There is a lot in the description of what is involved in gaming literacy, that I can’t comprehend, even after a second or third read of the overview. But the gist seems to be that kids work collaboratively to solve problems, brainstorm solutions, and think out of the box to create innovative ideas (much like those who work on today’s most popular video games).
This idea has already been fueling video game creation camps at different university campuses for several summers now. More and more preteens and teens are heading to these technological camps instead of heading out to the great outdoors to learn how to pitch tents and sing campfire songs. I guess it only makes sense that the camps would give way to an entire school built around the premise of gaming design.
(I just can’t tell you how many memories the PacMan song on that video brought back!!!)

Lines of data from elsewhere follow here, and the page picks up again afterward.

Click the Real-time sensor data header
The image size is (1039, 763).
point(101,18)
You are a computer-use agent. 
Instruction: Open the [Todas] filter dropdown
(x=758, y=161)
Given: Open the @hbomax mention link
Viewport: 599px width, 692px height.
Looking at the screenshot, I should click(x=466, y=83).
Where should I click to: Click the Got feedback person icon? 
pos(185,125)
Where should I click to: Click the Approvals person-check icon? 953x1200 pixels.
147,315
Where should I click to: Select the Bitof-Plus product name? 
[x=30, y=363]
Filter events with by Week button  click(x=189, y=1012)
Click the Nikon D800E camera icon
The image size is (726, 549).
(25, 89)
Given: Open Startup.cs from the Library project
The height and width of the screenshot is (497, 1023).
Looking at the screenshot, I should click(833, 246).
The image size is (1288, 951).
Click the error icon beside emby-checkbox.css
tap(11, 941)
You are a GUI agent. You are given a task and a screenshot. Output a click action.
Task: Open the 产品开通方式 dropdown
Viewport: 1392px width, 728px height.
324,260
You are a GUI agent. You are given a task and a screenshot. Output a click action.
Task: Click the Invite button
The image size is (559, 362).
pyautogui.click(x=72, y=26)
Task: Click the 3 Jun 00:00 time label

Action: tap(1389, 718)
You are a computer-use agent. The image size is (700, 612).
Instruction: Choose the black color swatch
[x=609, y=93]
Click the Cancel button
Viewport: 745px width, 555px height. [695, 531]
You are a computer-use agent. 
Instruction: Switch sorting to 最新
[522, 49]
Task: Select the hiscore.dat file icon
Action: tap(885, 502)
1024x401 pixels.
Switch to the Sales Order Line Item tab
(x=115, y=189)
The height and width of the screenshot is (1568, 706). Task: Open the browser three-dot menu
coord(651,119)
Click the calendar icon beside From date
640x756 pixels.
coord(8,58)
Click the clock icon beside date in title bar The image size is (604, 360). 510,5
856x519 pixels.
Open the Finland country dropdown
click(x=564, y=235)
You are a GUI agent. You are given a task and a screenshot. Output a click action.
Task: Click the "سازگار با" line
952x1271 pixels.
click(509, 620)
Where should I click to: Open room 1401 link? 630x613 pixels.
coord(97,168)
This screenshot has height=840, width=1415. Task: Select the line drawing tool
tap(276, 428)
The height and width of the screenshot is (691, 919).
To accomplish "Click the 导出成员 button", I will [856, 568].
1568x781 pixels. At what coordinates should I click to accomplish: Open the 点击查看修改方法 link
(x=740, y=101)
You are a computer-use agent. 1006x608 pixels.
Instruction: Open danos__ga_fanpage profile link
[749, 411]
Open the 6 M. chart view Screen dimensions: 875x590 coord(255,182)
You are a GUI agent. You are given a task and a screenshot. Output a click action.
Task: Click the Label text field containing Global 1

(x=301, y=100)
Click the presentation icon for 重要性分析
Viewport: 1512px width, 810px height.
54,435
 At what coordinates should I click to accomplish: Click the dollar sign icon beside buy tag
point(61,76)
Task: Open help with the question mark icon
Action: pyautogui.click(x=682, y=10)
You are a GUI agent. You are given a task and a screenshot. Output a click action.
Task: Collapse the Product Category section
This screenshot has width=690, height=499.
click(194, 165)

And in an era where school life and real life (and all its technological advances) probably seem more polarized than ever, it might be that video game schools are one way to keep a percentage of students engaged in their education. More and more kids are feeling the uselessness of pencil pushing to learn names, dates, and facts when they already have picked up (on their own) several foreign languages (HTML, Java, CSS), shorthand (texting), and advanced math skills (I’ve seen the math my son uses to program a simple Flash game, and it ain’t 2+2!). Knowledge is at the fingertips, literally, of those kids who use the computer for hours each day, and can instantly download information in a few seconds flat.
So the vocational schools of yesterday may soon give way to a new generation of vocational learning – – learning of the techie kind. If you want to find out more about the Quest for Learning initiative, check out their web site.
So what do you think? Is this going too far with technology? Would you allow your kids to attend a school like this one?